In Geoffrey Skelley’s “Is Socialism Still An Effective Political Bogeyman?” at FiveThirtyEight, he writes: “If President Trump’s most recent State of the Union address is any indication, socialism could be at the forefront of his 2020 campaign rhetoric. In his Feb. 5 speech, Trump said that “we are alarmed by new calls to adopt socialism in our country” and declared that “America will never be a socialist country.”
No shocker there, and it’s not just Trump. Republicans have parroted similar inanities for as long as all of us have been alive. But Skelley may be right that we should expect an uptick in GOP references to the socialist bogeyman in the 2020 campaigns.
The Republicans are desperate after getting creamed in the midterm elections. And now they have to own millions of voters getting screwed by G.O.P. tax “reform,” and their utter failure to enact any improvements in America’s health care. They can’t run on their record, so here come the distractions, including the fear-monger’s twin bogeymen, the Dangerous Undocumented Immigrant and the dreaded Creature of the Socialist Lagoon.
Skelley notes that “Unlike in the 1940s, Americans today are more likely to identify socialism with “equality” than with “government ownership or control,” according to polling by Gallup.” Skelley notes, further,
Gallup periodically asks Americans how they feel about socialism, and in 2018, the pollster found that 57 percent of Democrats held a positive view of socialism, compared with just 16 percent of Republicans.3 For Democrats, this represented essentially no change from 2016, although it was a bit higher than in 2012, when 53 percent of Democrats said the same. As for Republicans, positive feelings toward socialism ranged from 13 percent to 23 percent in the four Gallup polls of the question since 2010…And in a January poll from Fox News, 80 percent of Republicans and 34 percent of Democrats said it would be “a bad thing” for the United States “to move away from capitalism and more toward socialism.”
…In June 2015, Gallup asked Americans about whether they’d vote for a socialist if their party nominated one — and found that 50 percent of respondents said they would not be willing to. The poll tested 11 different candidate characteristics — for example, whether someone was an evangelical Christian or a woman — to see what voters disliked most, and it found that the biggest disqualifier for both parties was a candidate who identified as a socialist.

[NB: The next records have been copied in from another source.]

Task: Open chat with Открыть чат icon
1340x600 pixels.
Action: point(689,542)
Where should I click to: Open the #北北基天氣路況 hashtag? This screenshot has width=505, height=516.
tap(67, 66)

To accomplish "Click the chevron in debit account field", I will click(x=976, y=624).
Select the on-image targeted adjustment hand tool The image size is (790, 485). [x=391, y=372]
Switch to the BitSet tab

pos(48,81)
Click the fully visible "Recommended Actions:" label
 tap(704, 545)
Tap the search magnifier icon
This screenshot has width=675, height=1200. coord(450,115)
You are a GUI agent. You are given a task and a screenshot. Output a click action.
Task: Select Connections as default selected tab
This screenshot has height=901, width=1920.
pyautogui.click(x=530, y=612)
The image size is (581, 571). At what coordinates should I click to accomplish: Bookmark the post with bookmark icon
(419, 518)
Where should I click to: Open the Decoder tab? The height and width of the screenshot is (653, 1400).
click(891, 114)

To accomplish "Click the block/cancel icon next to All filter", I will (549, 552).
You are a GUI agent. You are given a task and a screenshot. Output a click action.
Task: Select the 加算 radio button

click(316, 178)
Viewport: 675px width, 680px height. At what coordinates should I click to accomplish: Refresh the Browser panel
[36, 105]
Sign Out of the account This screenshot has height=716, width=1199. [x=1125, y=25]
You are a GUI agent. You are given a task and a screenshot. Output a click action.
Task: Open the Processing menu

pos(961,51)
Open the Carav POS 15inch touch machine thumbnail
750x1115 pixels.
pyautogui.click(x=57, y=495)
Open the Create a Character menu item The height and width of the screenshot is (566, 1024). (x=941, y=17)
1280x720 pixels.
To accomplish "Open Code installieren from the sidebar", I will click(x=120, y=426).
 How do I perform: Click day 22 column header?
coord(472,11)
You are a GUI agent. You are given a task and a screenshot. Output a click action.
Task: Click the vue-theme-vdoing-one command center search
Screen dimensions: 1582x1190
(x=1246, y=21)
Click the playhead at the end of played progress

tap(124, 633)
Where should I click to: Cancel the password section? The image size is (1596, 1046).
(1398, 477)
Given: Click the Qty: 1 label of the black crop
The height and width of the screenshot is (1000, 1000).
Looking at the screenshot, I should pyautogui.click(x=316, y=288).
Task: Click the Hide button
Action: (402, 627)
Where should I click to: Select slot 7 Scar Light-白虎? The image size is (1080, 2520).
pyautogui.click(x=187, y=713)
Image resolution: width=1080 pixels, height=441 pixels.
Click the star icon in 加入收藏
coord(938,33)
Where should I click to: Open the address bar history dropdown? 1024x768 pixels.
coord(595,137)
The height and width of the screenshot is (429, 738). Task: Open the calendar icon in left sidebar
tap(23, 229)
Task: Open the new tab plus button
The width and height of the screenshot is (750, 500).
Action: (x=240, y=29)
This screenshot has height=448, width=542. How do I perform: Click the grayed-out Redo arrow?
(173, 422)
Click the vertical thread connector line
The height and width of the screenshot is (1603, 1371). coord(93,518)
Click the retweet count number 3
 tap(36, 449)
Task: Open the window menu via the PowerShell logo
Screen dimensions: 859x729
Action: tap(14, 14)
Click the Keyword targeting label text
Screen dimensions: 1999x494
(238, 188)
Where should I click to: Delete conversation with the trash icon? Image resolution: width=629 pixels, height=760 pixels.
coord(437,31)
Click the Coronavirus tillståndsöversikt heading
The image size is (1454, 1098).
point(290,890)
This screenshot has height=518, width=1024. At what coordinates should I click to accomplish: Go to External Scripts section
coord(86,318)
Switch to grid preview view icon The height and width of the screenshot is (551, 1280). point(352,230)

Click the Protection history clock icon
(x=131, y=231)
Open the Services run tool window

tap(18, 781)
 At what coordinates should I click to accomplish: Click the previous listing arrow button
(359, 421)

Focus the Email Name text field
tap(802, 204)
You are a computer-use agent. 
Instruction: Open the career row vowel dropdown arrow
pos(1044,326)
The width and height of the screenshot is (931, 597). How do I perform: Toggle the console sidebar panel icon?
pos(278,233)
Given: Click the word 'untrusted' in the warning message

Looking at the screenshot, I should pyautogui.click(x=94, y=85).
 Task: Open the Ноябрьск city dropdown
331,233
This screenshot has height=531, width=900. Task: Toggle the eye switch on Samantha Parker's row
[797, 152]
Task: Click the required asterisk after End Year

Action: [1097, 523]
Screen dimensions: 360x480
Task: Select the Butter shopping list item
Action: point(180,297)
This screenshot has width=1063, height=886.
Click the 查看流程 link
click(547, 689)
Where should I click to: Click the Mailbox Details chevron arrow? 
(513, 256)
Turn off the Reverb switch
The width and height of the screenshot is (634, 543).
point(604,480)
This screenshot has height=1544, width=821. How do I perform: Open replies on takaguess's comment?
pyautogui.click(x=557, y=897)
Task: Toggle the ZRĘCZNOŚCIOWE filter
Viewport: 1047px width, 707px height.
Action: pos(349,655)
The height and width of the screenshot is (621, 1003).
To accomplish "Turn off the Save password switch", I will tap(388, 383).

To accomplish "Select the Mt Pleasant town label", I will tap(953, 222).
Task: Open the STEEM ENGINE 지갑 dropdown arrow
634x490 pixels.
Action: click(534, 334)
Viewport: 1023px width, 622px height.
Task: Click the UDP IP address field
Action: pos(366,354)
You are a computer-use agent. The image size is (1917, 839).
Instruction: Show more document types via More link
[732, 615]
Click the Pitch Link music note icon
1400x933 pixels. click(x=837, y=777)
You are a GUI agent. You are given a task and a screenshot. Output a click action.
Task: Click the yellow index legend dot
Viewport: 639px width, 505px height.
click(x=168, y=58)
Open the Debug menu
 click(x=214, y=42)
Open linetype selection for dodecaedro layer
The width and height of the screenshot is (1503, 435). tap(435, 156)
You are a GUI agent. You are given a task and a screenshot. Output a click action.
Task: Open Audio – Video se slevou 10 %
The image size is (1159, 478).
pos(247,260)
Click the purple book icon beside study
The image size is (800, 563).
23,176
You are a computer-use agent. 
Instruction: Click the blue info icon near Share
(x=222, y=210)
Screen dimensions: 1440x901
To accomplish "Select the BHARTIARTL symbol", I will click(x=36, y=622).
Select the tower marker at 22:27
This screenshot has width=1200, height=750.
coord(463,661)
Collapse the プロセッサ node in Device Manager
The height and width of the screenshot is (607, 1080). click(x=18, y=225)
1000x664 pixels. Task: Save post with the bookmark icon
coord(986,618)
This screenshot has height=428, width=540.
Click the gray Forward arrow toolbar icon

Thirty-eight percent of Democrats said they weren’t willing to vote for a socialist, and 73 percent of Republicans said the same.
Skelley adds that “59 percent of Democrats and 71 percent of independents said they would have “some reservations” or would feel “very uncomfortable” supporting a self-descibed socialist. He argues that “these numbers suggest that there is still an opportunity for Trump to score points by painting his opponent as a socialist in 2020.”
However, Skelley concludes, “it’s 2019, not 1949; socialism doesn’t automatically evoke the Iron Curtain anymore, and fewer Americans now associate socialism with government control or ownership. Trump’s anti-socialist message may find less success than he hopes.”
Fair enough. But that doesn’t mean that Democratic candidates have anything to gain by proclaiming themselves “Democratic Socialists.” Why even go there? Let the social scientists debate the differences between democratic socialism and social democracy. Democratic candidates should never take the bait and get suckered into arguments about political terminology.
Numerous surveys indicate that most Americans, even many of those who self-identify as conservatives, are “operational liberals,” who support a range of progressive policies that could fairly be termed “socialist” in origin. Thus, defend policies not ideological brands. Even long-time democratic socialist Sen. Bernie Sanders often shruggs off the socialist brand when confronted and pivots to the issue of concern.
To address socialist bogeyman accusations in debates, interviews or tweets, Democratic candidates could ridicule the fear-mongering with brief, well-prepared retorts and soundbites, like “you may call decent health care (or fair taxes, gun control, labor laws or bank regulation) socialism, but I call it responsible government.” if they persist, “I doubt most Americans are so scared of that bogeyman; what people want are reforms that can improve their lives in the real world.” Or crack wise, “Our party isn’t the one caving to Putin’s entire agenda. That would be the Republicans”
If the discussion still gets prolonged, point out that Republicans once called Social Security, Medicare, the minimum wage and all of the now-popular policies of the New Deal and Great Society as “socialist.” Make them say whether they now believe such programs should be abolished in the name of the ‘free market.’ Redirect the heat where it belongs.